Ditanya soal banyaknya respon mahasiswa melalui demo agar Menwa dibubarkan, Jamal menjelaskan, bahwa di dalam Peraturan Rektor Nomor 26 Tahun 2020 dijelaskan, ada beberapa tahapan jika ada UKM yang menyalahi aturan.
“Mari bersama-sama kita untuk taat pada peraturan yang ada, apabila ada organisasi kemahasiswaan yang diduga melanggar, maka tahapannya adalah peringatan kemudian adalah pembekuan,” paparnya.
Jamal juga menjelaskan, bahwa sudah dilakukan deklarasi yang diikuti oleh sejumlah 38 UKM di UNS bahwa tidak ada toleransi bagi unit kegiatan manapun yang melakukan kekerasan. Baik berupa tindakan fisik maupun verbal. Selebihnya, dalam penanganan kasus tersebut, Jamal mengatakan, pihaknya menyerahkan sepenuhnya kepada pihak Polresta Surakarta.

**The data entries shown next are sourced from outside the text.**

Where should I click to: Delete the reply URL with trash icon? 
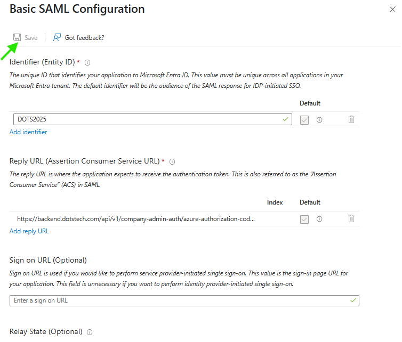(351, 218)
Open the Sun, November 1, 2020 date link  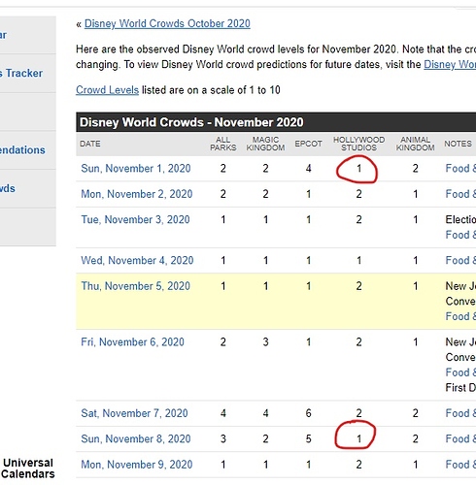(136, 169)
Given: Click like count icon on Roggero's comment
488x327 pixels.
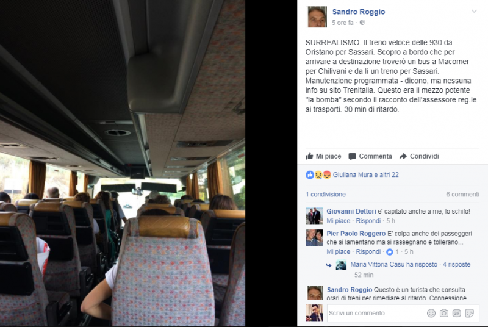Looking at the screenshot, I should (390, 252).
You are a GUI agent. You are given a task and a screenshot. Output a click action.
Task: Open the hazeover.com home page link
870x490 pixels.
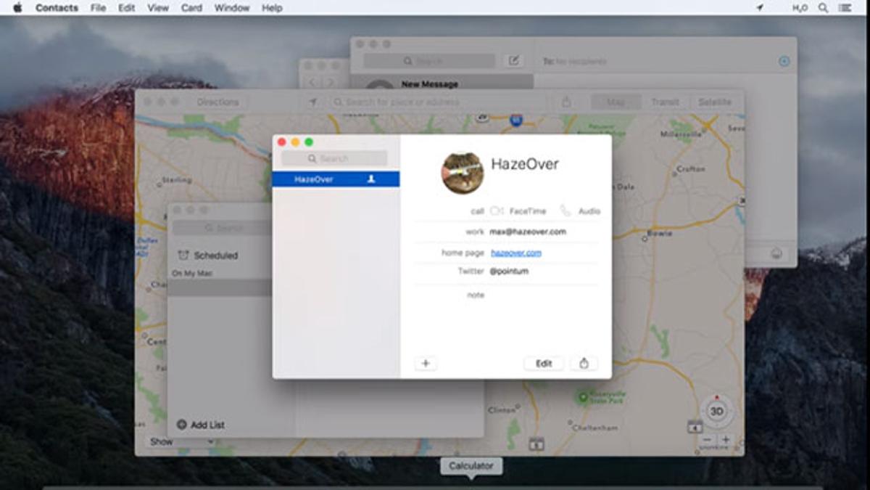coord(515,253)
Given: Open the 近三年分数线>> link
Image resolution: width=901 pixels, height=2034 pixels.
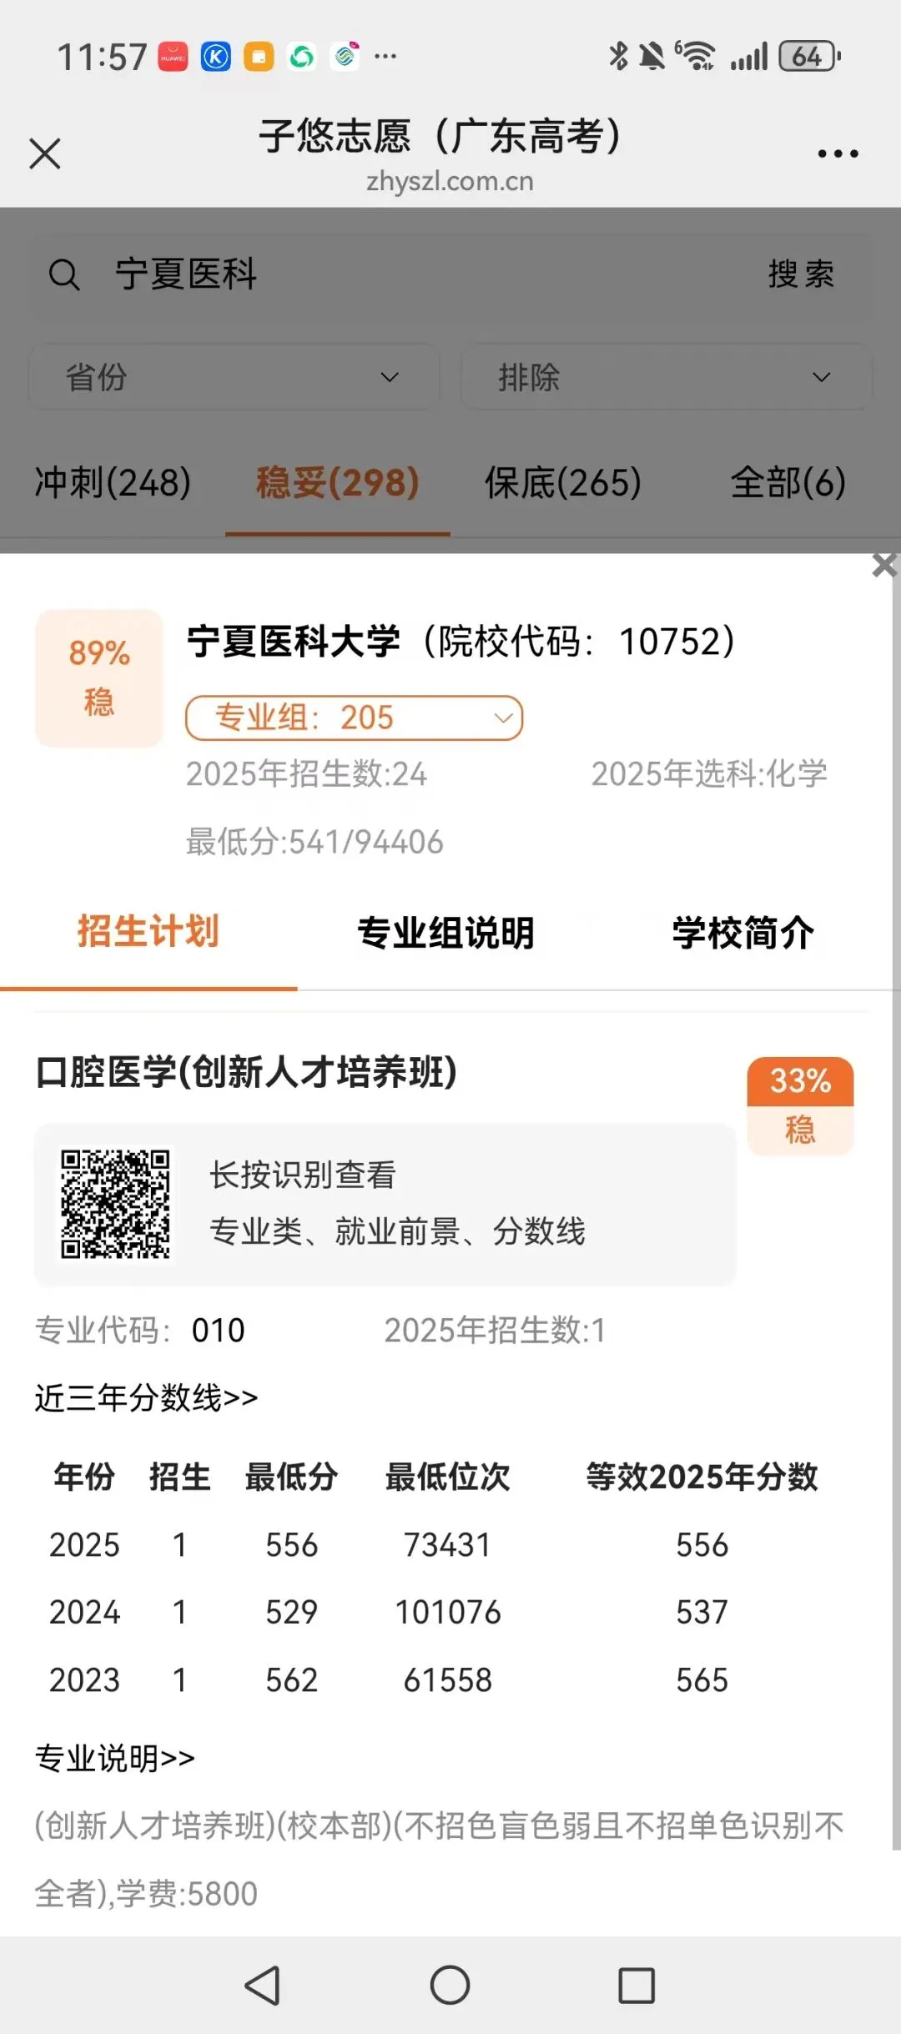Looking at the screenshot, I should coord(146,1397).
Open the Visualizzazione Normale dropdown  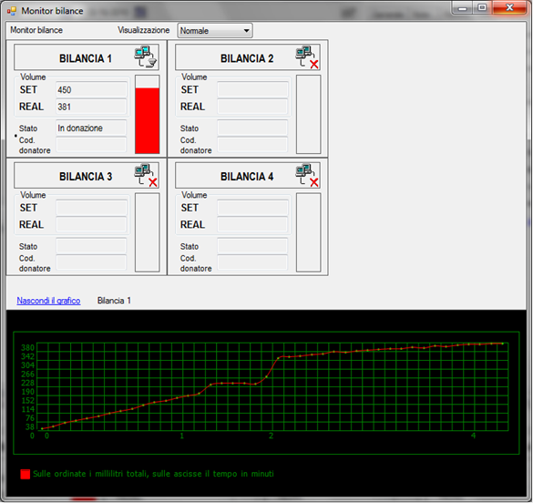tap(215, 31)
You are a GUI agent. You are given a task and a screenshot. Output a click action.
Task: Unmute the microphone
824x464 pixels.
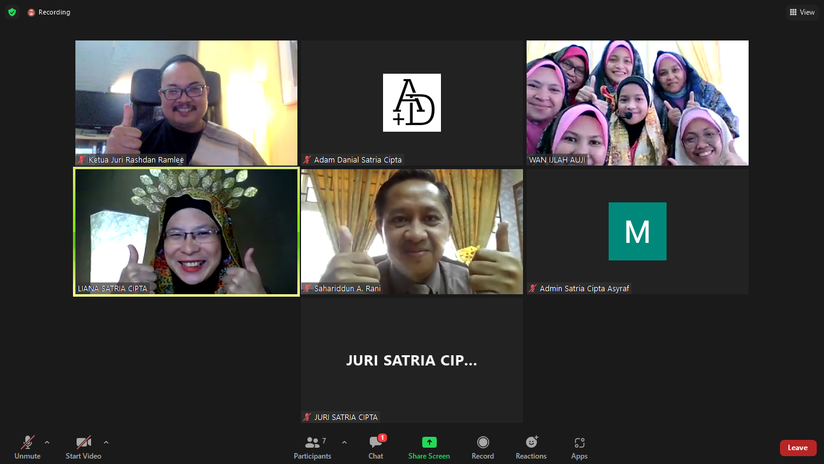click(x=28, y=448)
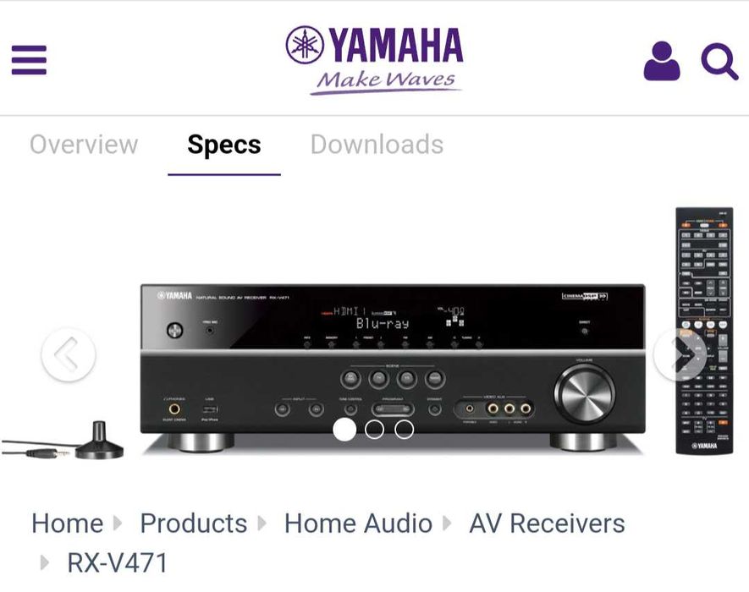Show next product image with right arrow
This screenshot has height=592, width=749.
pyautogui.click(x=680, y=354)
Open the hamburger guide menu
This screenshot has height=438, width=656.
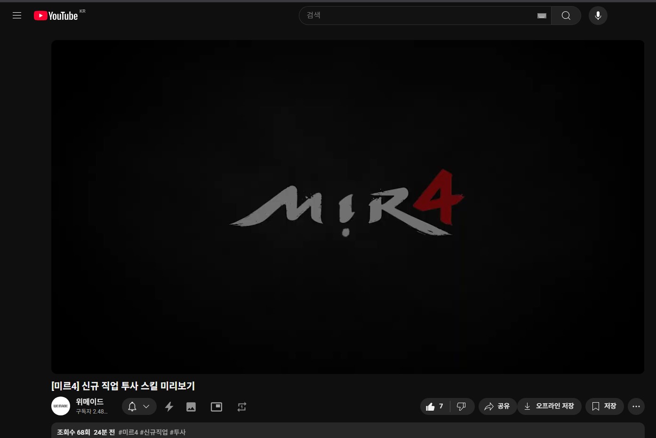click(17, 16)
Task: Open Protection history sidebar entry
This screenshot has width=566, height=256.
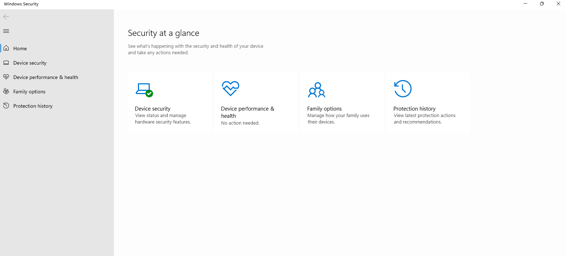Action: (33, 106)
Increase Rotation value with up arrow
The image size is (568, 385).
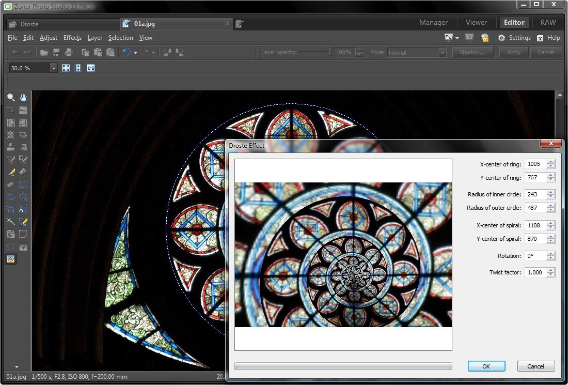(551, 253)
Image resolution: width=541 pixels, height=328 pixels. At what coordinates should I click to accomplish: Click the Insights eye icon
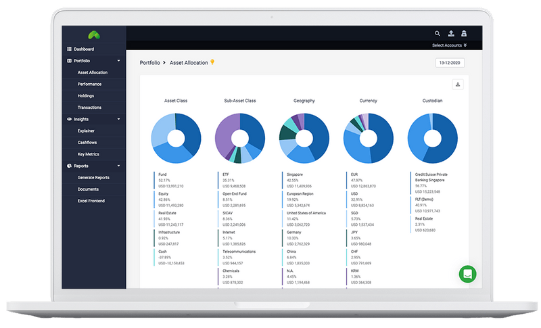tap(70, 119)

Baca juga : Ramai Desakan Pembubaran Menwa, Komnas Menwa Beri Pembelaan
“Sikap UNS sangat jelas, yakni sangat mendukung pengusutan, dan penyelesaiannya karena tindak pidana kekerasan, kami serahkan sepenuhnya kepada kepolisian. Kami juga sangat kooperatif kepada penegak hukum (kepolisian) di dalam upaya melakukan pengusutan secara tuntas yang dilakukan oleh Polresta Surakarta, kami dukung sepenuhnya,” imbuhnya.
Jamal Juga menambahkan, bahwa pihak UNS mengizinkan pihak Polresta Surakarta untuk melakukan penelusuran di dalam markas Menwa untuk mendapatkan lebih banyak barang bukti yang bisa digunakan dalam proses penyelidikan ataupun penyidikan.